Have I been pwned? (author Troy Hunt)
What does "pwned" mean?
The word "pwned" has origins in video game culture and is a leetspeak derivation of the word "owned", due to the proximity of the "o" and "p" keys. It's typically used to imply that someone has been controlled or compromised, for example "I was pwned in the Adobe data breach". Read more about how "pwned" went from hacker slang to the internet's favourite taunt.
What is a "breach" and where has the data come from?
A "breach" is an incident where data is inadvertently exposed in a vulnerable system, usually due to insufficient access controls or security weaknesses in the software. HIBP aggregates breaches and enables people to assess where their personal data has been exposed.
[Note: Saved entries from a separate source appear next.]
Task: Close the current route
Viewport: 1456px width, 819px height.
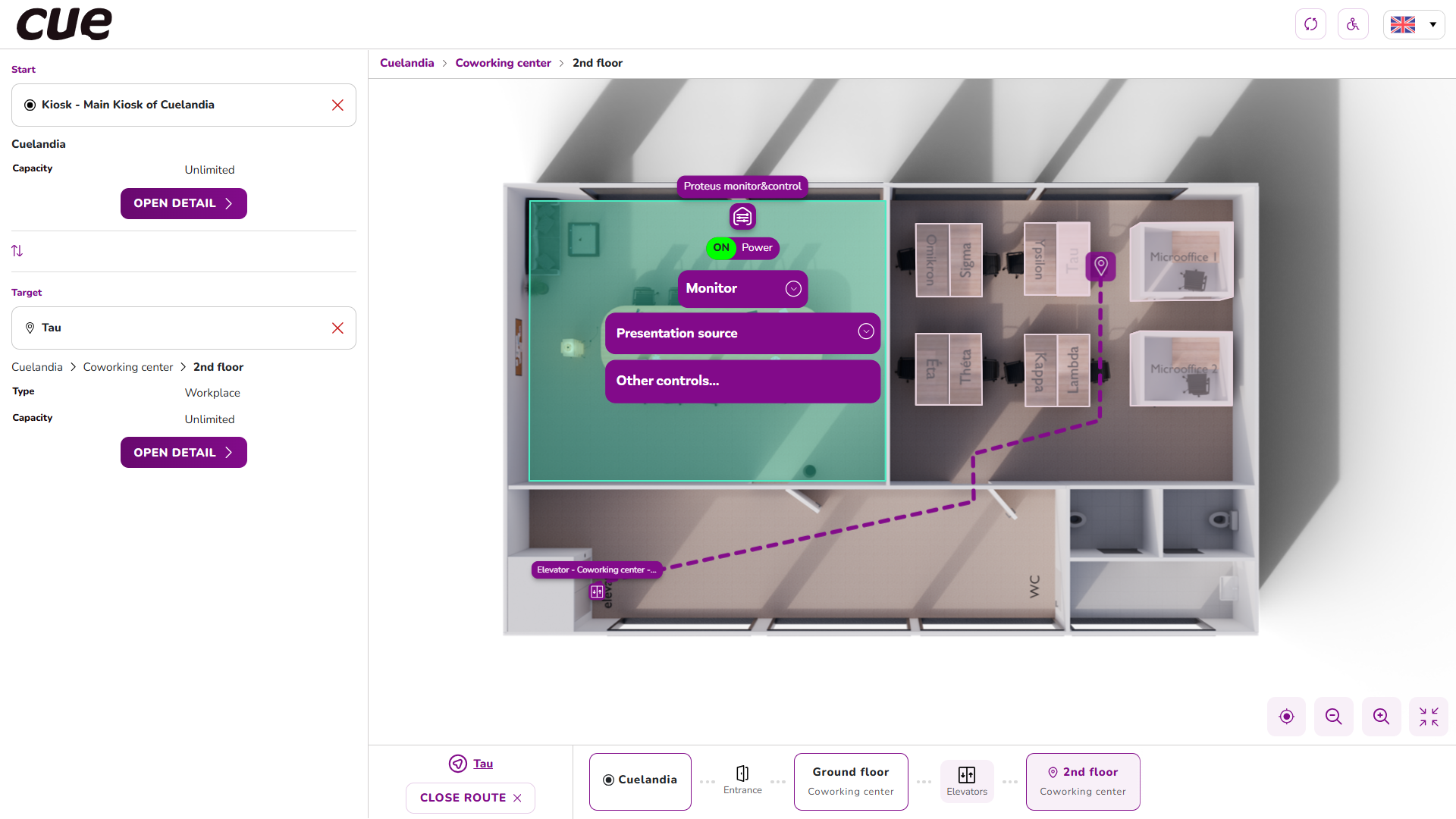Action: [470, 798]
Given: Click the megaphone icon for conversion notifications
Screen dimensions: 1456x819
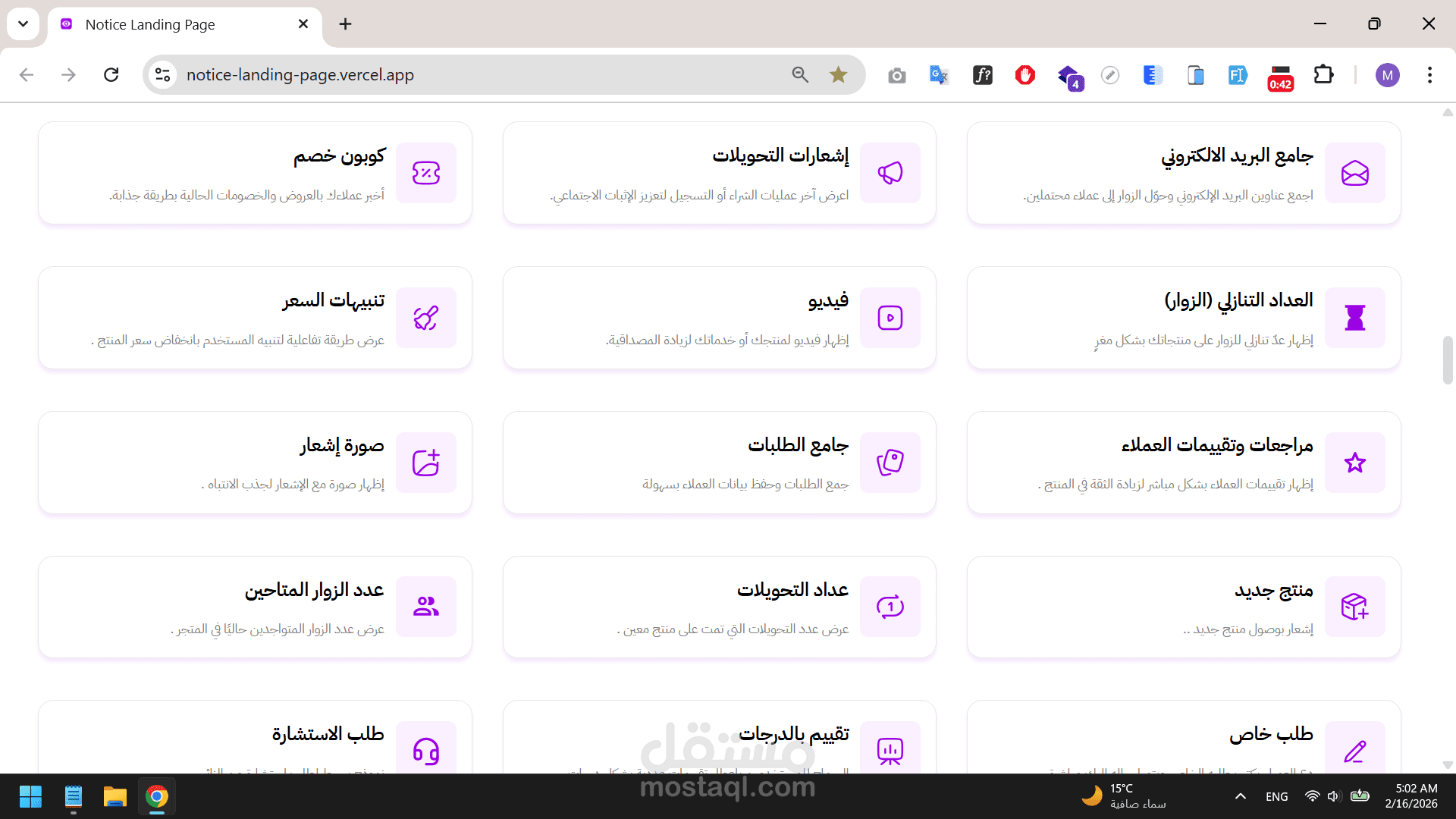Looking at the screenshot, I should click(x=890, y=173).
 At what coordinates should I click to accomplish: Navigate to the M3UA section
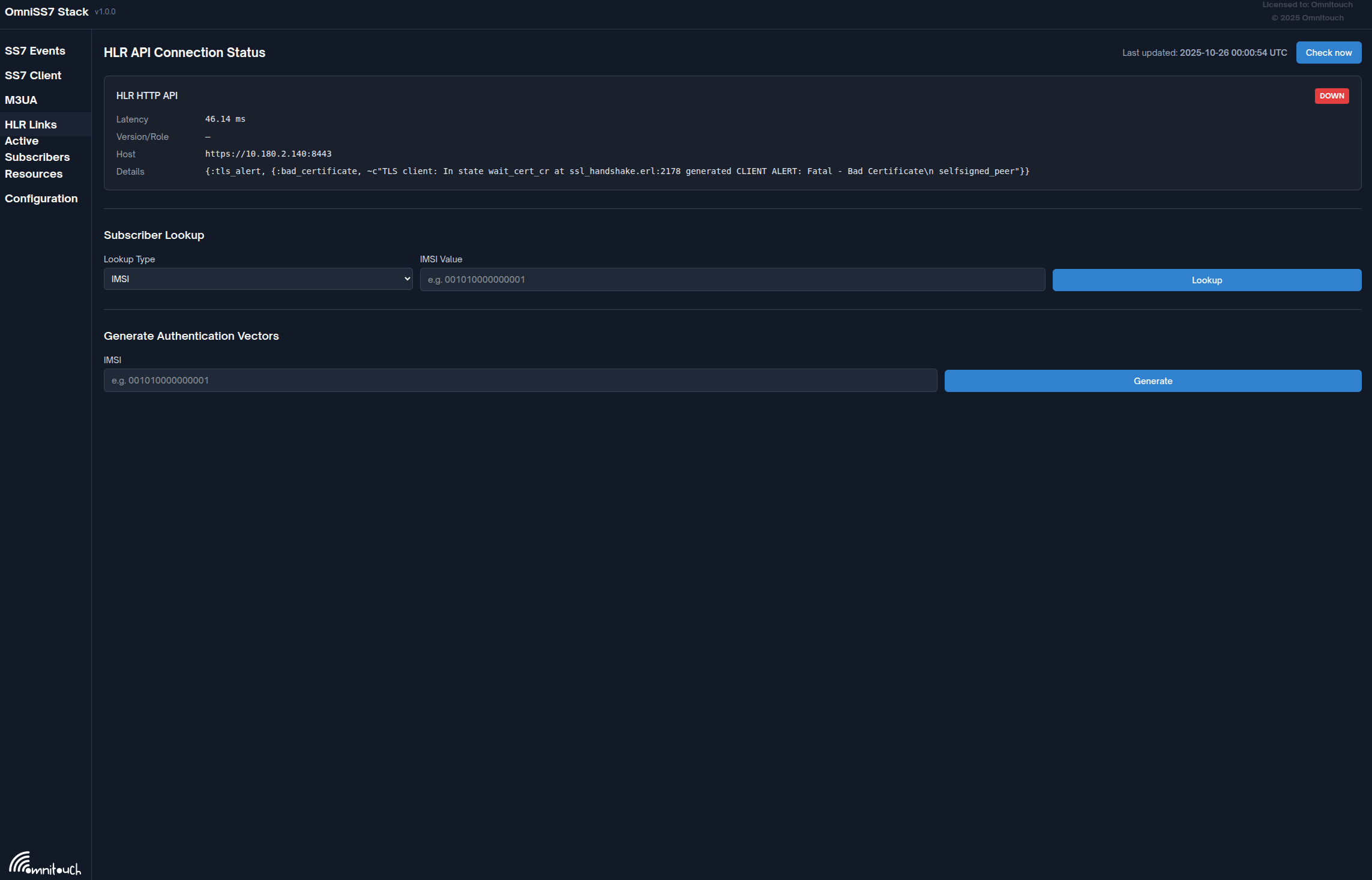tap(21, 100)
Pwned Passwords are 613,584,246+ real world passwords previously exposed in data breaches. This exposure makes them unsuitable for ongoing use as they're at much greater risk of being used to take over other accounts.
Password reuse and credential stuffing
Password reuse is normal. It's extremely risky, but it's so common because it's easy and people aren't aware of the potential impact. Attacks such as credential stuffing take advantage of reused credentials by automating login attempts against systems using known emails and password pairs.